Introduction to CTIIP

Imaging-based cancer research is in the beginning phase of an integrative-biology revolution. It is now feasible to extract large sets of quantitative image features relevant to cancer prognosis or treatment across three complementary research domains: clinical imaging, pre-clinical imaging, and digital pathology. These high-dimensional image feature sets can be used to infer clinical phenotypes or correlate with gene–protein signatures.
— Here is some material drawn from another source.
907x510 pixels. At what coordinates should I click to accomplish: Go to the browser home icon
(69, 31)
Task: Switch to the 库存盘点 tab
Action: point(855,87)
This type of analysis, however, requires large volumes of data.

To serve the need for research across domains, the National Cancer Institute Clinical and Translational Imaging Informatics Project (NCI CTIIP) team is creating a set of open-source software tools that support a comprehensive and reusable exploration and fusion of clinical imaging, pre-clinical imaging, and digital pathology data. The Cancer Genome Atlas (TCGA) and The Cancer Imaging Archive (TCIA) projects, with molecular metadata and image-derived information, respectively, have created a rich multi-domain data set. This data set, however, is in an infrastructure that provides limited query capability for identifying cases based on all of the available data types. Moreover, this infrastructure is incapable of integrating data from other research domains due to a lack of common data standards.

To address these limitations, the CTIIP team is developing a unified query interface to make it easier to analyze data from different research domains. This interface, plus related open-source software and data standards, would then be applied to small animal model data, and provide a common platform and data engine for the hosting of “pilot challenges.” These pilot challenges will proactively facilitate biological and clinical research across the clinical, pre-clinical, and digital pathology imaging research domains. The algorithms used in the pilot challenges will be shared with the community via an open-source software clearinghouse.

The approach taken to development in this project emphasizes modular semantic interoperability and open source tooling, making it immediately valuable to scientists with NCI-funded research networks in the three research domains, as well as the national and international research communities, and providing a framework for enhanced adoption of these methods by biologists in the larger genomics/proteomic communities.

Most importantly, the common informatics infrastructure will provide researchers with analysis tools they can use to directly mine data from multiple high-volume information repositories, creating a foundation for research and decision support systems to better diagnose and treat patients with cancer.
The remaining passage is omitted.